I’m expecting many of the smartphones released at next week’s Mobile World Congress to look pretty much the same. Manufacturers seem to differentiate more in terms of the latest software release, processing capability or screen quality than the shape and design of a device. And that’s why HP’s Veer smartphone grabbed my attention when it was announced recently.
HP describes the Veer as “the size of a credit card and no thicker than a deck of cards”. And at a time when the industry appears to be moving toward larger and larger devices, the Veer struck me as refreshingly different.

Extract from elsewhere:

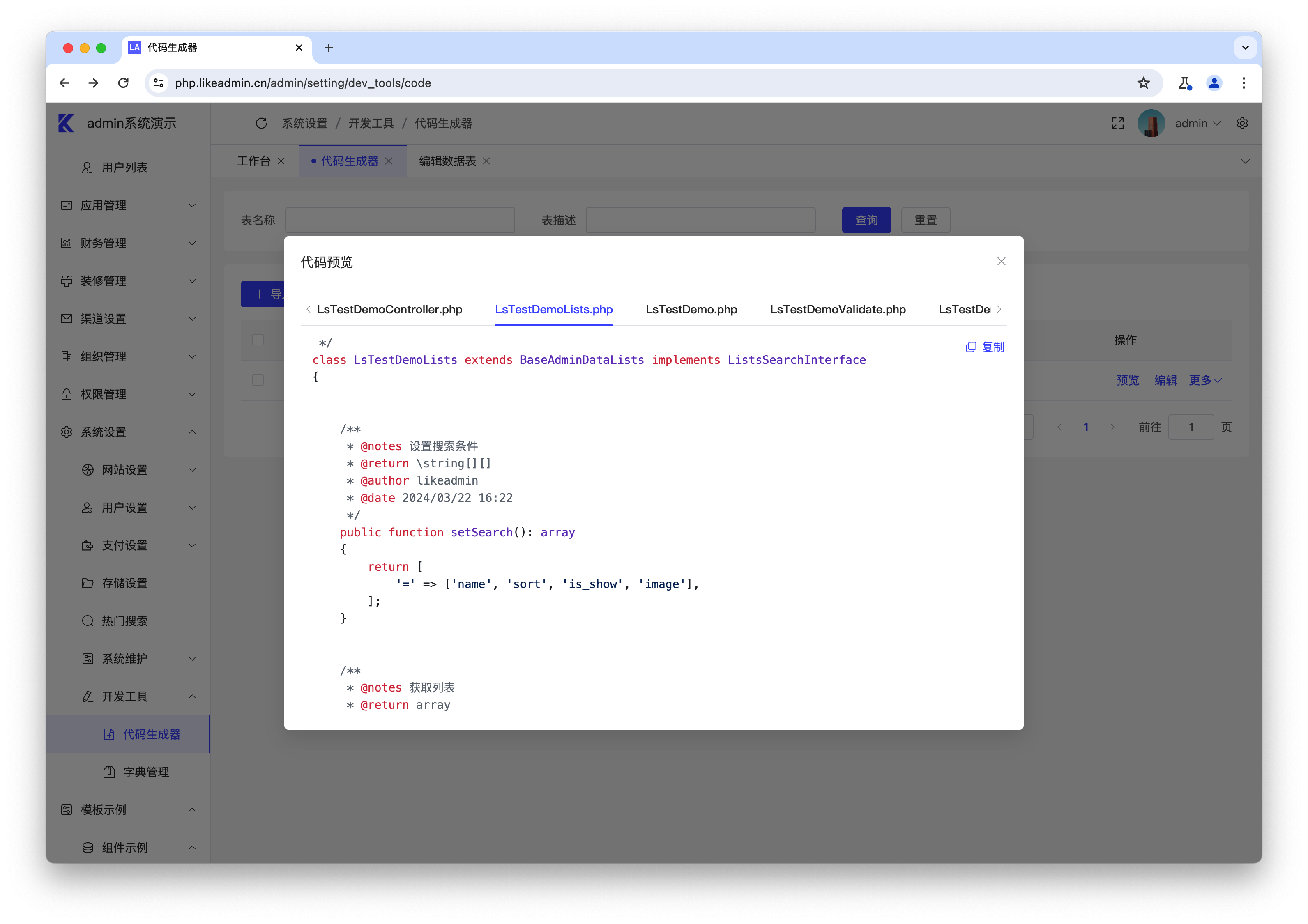The height and width of the screenshot is (924, 1308).
Task: Open the admin user dropdown
Action: (x=1197, y=123)
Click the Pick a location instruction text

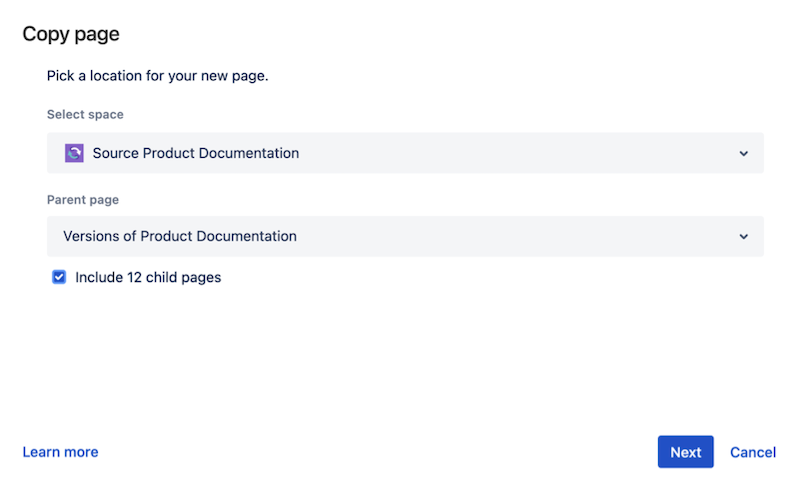pos(157,76)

Back in the early 2000s, size was a major factor when buying a mobile phone. Smaller was better as the industry moved away from the “brick” mobile phones associated with yuppies.
These days, everyone’s obsessed with gigahertz, gigabytes and megapixels, in many cases emphasising these more than innovative designs. I’ve believed for some time that there’s a niche for smaller, lightweight smartphones, even if they don’t possess as big a range of features as other devices.
The Veer is a capable phone, however. Using webOS, it comes with Adobe Flash 10.1 support, a Snapdragon 800 MHz processor, integrated GPS, five-megapixel camera, multi-touch screen and slide-out qwerty keyboard. It also includes HP Synergy, which enables users to automatically connect to multiple Web services.
But it’s the dimensions that impress me the most — the phone measures just 54.5 mm by 84.0 mm by 15.1 mm and weighs 103g. Of course, the user experience on a small screen can’t be as rich as on a larger device, and the keyboard might feel too cramped for some people.
The Veer isn’t the first of its kind. Sony Ericsson’s X10 mini pro combined a qwerty keypad and a small design, and we’re seeing a few more qwerty designs emerge from the Android stable after a wave of touch-screen monoblocs. Even so, I can’t help thinking that some manufacturers might be missing a trick when it comes to tapping into demand for smaller, more “mobile” phones.